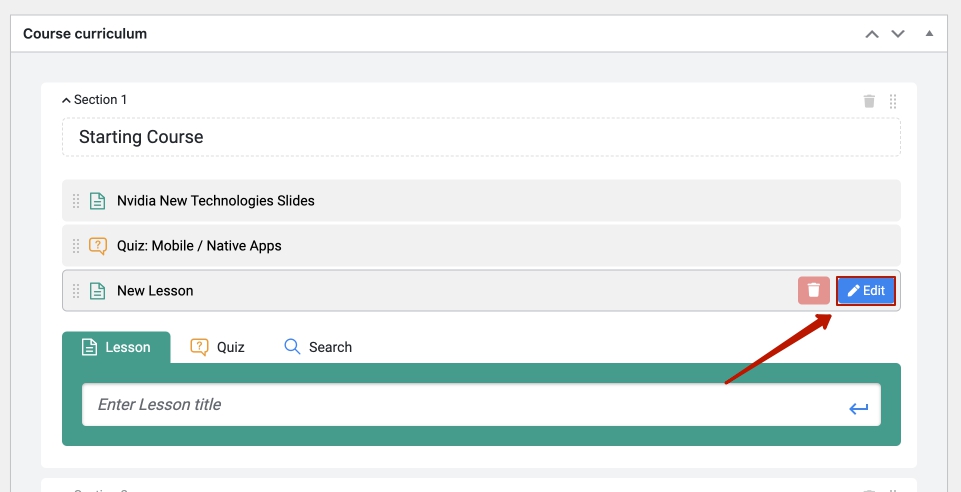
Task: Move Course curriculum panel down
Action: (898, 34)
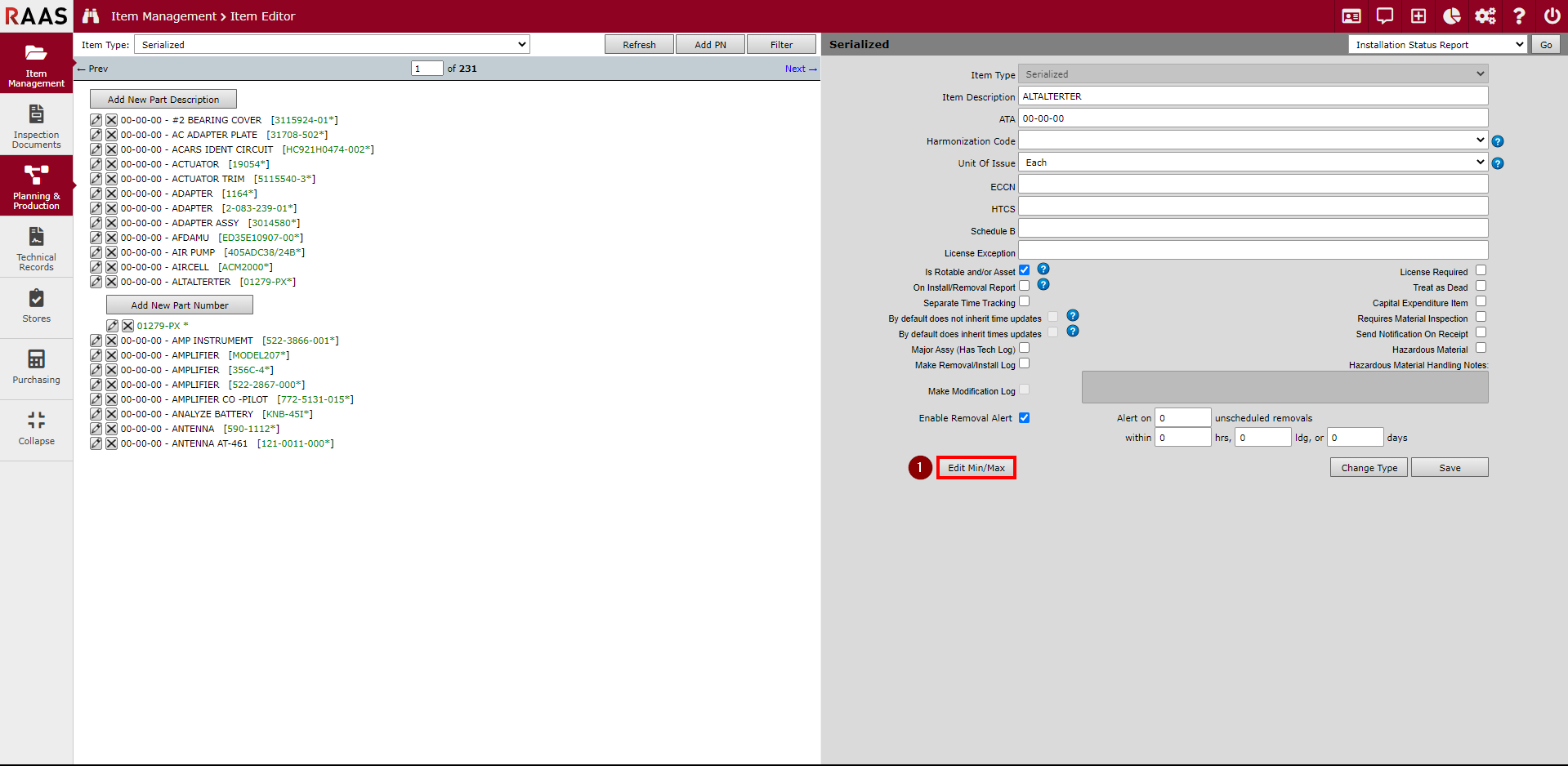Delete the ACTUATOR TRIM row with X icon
- - -
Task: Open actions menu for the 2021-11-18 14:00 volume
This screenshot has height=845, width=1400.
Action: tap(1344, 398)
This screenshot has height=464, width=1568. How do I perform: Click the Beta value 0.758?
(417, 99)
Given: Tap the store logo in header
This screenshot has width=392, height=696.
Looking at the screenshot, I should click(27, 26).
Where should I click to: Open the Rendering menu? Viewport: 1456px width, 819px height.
- - -
Starting at the line that has "This screenshot has height=464, width=1568." and ending with the line that has "Where should I", rewrite those records with "store logo" renamed to "shop logo" and nothing else changed.

THE OUTPUT:
This screenshot has height=464, width=1568. How do I perform: Click the Beta value 0.758?
(417, 99)
Given: Tap the shop logo in header
This screenshot has width=392, height=696.
Looking at the screenshot, I should click(27, 26).
Where should I click to: Open the Rendering menu? Viewport: 1456px width, 819px height.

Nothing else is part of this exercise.